■ GIVEN EXERCISE: Quote the lines of the listing from the line with "The image size is (574, 574)." up to and including the line with "click(644, 164)".
▬▬▬▬▬▬▬▬▬▬
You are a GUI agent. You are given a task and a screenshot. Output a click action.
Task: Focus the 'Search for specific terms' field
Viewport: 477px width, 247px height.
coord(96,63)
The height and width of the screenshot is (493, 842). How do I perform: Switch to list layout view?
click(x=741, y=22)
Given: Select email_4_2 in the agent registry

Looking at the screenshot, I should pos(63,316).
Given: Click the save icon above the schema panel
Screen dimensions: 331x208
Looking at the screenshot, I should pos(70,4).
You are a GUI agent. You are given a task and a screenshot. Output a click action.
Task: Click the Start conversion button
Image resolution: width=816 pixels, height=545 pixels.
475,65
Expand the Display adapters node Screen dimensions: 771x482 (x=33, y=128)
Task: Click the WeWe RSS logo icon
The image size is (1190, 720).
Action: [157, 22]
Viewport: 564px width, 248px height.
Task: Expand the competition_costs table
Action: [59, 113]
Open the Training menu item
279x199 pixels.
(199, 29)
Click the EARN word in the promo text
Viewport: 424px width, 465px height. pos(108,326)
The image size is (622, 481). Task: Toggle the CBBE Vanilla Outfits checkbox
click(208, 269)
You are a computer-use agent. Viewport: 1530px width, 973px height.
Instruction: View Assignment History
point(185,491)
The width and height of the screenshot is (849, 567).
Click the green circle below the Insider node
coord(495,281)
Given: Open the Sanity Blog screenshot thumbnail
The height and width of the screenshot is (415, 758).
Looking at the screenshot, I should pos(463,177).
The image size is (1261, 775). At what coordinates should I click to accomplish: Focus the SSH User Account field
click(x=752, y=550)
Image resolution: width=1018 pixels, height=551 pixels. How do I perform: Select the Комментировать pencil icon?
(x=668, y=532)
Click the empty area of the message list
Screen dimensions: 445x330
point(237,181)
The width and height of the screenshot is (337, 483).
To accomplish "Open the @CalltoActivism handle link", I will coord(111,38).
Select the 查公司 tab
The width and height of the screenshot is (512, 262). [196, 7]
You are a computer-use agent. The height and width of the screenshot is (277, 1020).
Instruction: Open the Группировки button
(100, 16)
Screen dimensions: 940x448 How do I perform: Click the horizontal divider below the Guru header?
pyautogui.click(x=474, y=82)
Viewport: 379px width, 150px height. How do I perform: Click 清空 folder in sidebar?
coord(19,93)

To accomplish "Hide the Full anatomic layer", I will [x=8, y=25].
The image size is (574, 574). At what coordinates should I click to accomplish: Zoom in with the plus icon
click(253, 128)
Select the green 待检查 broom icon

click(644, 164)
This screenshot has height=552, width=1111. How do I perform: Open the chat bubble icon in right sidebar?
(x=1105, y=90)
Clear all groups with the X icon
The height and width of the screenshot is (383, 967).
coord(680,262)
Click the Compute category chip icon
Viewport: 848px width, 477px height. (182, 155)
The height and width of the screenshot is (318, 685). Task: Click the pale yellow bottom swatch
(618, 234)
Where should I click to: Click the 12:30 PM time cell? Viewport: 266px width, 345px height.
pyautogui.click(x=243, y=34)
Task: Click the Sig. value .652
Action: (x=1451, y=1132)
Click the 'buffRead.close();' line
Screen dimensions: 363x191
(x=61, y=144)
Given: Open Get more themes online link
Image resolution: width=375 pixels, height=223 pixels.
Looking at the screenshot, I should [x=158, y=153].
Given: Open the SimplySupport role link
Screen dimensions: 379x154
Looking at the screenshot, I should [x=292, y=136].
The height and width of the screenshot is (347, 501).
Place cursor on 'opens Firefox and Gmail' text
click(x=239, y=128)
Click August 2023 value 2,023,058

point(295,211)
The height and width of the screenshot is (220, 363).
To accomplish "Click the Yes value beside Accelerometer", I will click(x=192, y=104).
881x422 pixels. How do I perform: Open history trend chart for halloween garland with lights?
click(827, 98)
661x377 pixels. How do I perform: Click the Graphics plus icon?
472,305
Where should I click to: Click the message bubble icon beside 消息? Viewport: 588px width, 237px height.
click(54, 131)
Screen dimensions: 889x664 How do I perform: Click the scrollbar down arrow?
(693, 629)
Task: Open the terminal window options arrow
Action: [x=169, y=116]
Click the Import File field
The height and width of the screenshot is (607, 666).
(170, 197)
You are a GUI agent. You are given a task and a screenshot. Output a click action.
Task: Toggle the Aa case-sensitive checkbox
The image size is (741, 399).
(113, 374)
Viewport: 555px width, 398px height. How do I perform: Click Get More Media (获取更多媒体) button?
▬▬▬▬▬▬▬▬▬▬
■ WRITTEN SOLUTION:
The image size is (574, 574). At what coordinates should I click to accomplish: Zoom in with the plus icon
click(253, 128)
Select the green 待检查 broom icon

click(644, 164)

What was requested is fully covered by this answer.